TASK STATEMENT
Go through the data below and transcribe it exactly. Omit the images.

PROVIDED DATA
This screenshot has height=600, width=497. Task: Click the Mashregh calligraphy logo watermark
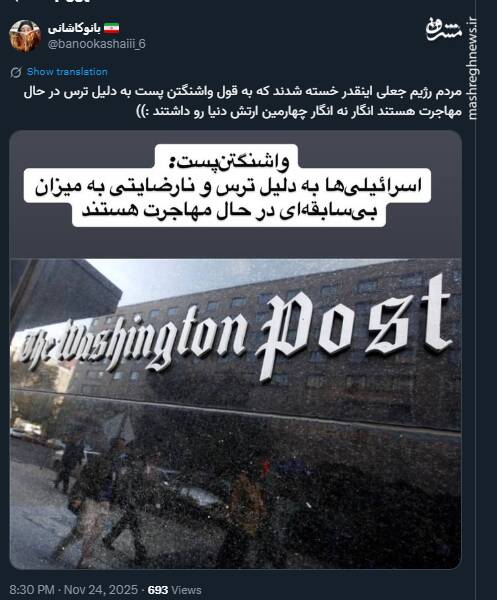443,29
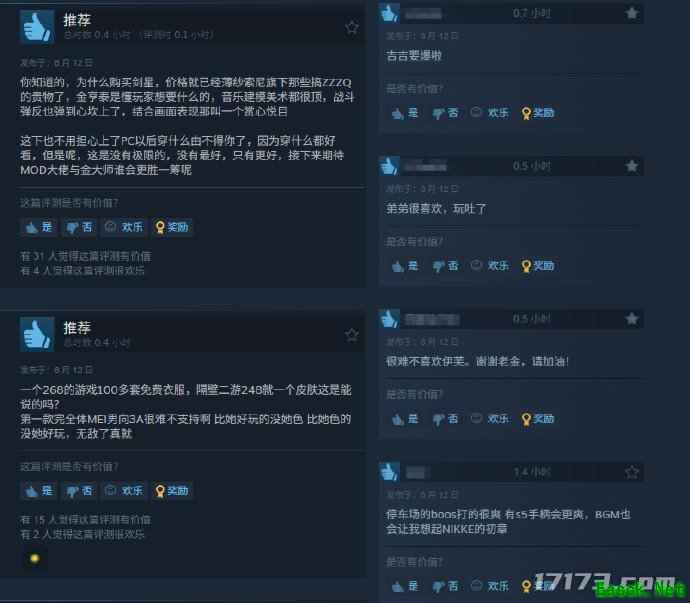Click emoji reaction under second left review
Viewport: 690px width, 603px height.
coord(34,559)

OUTPUT OF THE EXERCISE
This screenshot has height=600, width=497. Task: Click the Mashregh calligraphy logo watermark
443,29
Click emoji reaction under second left review
Viewport: 690px width, 603px height.
coord(34,559)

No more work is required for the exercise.